::: Data for this exercise :::

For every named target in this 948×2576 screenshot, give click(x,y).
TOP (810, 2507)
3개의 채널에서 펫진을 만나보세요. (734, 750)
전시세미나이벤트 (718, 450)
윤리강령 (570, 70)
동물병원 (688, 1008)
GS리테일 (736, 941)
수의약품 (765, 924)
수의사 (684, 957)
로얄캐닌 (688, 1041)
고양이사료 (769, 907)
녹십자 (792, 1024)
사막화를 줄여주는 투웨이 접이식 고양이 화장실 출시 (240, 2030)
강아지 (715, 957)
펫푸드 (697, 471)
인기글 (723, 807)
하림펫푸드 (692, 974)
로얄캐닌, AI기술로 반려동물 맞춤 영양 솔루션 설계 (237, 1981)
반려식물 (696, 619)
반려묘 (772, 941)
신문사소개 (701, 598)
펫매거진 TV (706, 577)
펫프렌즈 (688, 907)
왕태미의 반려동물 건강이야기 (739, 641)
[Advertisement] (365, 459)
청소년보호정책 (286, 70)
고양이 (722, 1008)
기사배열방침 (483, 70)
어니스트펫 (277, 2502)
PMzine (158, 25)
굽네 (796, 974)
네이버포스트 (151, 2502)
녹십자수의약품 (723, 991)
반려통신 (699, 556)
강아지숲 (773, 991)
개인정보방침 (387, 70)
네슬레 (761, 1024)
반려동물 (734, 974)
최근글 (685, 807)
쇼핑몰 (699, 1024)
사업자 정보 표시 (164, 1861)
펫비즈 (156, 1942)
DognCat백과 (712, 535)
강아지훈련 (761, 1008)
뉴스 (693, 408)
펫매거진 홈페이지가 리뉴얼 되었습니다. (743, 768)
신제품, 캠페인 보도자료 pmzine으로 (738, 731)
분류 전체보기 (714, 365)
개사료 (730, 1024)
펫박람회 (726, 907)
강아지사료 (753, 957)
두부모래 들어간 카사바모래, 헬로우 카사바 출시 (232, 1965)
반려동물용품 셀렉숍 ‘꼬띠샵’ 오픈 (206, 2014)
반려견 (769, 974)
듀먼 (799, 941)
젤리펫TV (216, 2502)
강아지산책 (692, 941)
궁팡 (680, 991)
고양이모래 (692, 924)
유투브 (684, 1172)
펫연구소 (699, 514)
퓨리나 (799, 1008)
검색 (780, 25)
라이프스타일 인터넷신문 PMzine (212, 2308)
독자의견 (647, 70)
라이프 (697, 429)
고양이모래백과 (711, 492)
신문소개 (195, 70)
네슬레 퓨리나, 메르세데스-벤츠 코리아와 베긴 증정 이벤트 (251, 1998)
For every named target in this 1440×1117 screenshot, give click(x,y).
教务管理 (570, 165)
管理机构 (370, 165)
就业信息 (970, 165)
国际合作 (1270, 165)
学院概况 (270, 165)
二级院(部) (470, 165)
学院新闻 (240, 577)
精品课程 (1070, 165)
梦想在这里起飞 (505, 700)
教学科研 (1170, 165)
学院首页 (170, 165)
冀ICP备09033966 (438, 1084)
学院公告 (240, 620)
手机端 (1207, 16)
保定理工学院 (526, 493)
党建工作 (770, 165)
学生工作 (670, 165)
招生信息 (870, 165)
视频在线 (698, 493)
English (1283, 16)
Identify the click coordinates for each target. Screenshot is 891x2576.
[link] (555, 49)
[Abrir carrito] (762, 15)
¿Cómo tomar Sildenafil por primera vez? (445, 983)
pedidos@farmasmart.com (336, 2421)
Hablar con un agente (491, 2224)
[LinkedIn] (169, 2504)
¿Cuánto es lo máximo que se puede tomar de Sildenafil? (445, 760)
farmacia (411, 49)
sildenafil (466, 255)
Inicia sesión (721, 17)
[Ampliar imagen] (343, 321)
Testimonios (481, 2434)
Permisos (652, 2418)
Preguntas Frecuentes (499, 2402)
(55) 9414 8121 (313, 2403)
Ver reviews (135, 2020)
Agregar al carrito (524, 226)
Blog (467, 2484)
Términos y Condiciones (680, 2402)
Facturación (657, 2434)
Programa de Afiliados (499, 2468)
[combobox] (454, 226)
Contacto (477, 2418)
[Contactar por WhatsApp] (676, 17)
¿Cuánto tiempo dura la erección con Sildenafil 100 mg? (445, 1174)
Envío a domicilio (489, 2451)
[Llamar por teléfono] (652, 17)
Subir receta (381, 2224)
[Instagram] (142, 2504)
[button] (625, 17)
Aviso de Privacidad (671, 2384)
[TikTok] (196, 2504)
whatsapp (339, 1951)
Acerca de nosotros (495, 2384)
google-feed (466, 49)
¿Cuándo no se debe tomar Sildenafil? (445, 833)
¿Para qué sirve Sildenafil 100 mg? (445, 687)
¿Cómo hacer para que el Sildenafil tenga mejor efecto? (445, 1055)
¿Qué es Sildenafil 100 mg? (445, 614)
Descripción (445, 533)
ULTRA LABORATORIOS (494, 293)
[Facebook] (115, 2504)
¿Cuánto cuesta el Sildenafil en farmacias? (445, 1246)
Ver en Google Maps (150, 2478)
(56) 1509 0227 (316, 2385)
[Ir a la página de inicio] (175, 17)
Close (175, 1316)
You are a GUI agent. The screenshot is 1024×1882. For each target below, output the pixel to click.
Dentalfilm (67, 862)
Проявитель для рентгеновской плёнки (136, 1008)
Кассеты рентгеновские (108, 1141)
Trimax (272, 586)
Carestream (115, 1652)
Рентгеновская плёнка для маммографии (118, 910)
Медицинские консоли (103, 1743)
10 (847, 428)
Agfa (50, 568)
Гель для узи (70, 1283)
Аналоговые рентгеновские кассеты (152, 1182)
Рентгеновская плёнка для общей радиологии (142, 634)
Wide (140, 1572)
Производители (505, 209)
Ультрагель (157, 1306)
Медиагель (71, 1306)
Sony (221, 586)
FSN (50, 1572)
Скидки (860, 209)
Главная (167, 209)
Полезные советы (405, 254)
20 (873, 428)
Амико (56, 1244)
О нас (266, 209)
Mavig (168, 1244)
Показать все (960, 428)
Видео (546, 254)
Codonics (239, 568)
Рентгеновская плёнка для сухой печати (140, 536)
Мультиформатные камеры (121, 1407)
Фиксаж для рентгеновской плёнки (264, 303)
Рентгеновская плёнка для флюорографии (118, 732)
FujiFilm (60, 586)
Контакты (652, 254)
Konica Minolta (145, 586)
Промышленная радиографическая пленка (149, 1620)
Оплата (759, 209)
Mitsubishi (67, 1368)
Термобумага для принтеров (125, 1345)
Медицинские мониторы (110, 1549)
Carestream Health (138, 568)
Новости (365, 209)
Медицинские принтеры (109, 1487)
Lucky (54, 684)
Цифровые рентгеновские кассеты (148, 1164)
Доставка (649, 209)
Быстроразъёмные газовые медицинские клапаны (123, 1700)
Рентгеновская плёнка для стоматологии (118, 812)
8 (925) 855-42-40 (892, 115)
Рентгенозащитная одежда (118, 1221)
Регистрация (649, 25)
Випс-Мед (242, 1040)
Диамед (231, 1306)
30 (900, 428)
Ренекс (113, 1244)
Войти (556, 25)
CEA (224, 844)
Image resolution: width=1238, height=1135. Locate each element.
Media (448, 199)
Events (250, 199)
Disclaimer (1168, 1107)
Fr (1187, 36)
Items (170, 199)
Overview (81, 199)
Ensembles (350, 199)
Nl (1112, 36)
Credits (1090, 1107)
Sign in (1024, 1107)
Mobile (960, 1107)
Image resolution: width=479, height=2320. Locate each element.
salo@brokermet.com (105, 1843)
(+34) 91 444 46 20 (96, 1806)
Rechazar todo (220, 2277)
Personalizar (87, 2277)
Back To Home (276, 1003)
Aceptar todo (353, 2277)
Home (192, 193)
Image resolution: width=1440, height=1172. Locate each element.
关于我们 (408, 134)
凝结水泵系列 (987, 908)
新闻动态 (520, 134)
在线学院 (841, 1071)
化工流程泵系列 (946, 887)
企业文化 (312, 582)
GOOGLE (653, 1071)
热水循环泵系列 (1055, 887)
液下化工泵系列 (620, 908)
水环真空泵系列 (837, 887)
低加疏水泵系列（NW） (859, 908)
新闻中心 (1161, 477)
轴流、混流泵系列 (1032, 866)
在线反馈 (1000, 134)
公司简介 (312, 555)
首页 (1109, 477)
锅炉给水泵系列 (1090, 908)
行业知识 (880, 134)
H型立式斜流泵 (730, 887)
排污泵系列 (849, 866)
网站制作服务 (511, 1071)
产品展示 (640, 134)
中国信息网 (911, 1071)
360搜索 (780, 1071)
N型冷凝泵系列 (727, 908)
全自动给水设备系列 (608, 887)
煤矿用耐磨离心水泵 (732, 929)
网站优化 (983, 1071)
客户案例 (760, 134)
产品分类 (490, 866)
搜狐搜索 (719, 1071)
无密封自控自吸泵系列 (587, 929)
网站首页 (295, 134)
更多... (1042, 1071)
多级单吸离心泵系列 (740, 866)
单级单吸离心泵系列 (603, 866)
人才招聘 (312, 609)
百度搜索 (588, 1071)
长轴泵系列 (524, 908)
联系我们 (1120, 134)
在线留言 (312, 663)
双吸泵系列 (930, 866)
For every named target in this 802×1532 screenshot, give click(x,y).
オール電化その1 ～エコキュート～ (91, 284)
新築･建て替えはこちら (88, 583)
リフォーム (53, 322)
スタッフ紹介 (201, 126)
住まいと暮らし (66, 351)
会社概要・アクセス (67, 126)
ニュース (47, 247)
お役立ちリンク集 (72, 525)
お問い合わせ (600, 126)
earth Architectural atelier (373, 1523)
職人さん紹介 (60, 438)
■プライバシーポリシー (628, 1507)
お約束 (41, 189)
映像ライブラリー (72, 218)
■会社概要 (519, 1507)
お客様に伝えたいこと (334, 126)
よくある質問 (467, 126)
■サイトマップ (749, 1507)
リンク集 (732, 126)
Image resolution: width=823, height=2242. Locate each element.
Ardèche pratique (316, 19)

:::

◆ Objective
Render the data from its first line through the line containing "녹십자 (792, 1024)" as a JSON list of strings, one string per line, with blank lines omitted.

◆ Result for this task
[
  "For every named target in this 948×2576 screenshot, give click(x,y).",
  "TOP (810, 2507)",
  "3개의 채널에서 펫진을 만나보세요. (734, 750)",
  "전시세미나이벤트 (718, 450)",
  "윤리강령 (570, 70)",
  "동물병원 (688, 1008)",
  "GS리테일 (736, 941)",
  "수의약품 (765, 924)",
  "수의사 (684, 957)",
  "로얄캐닌 (688, 1041)",
  "고양이사료 (769, 907)",
  "녹십자 (792, 1024)"
]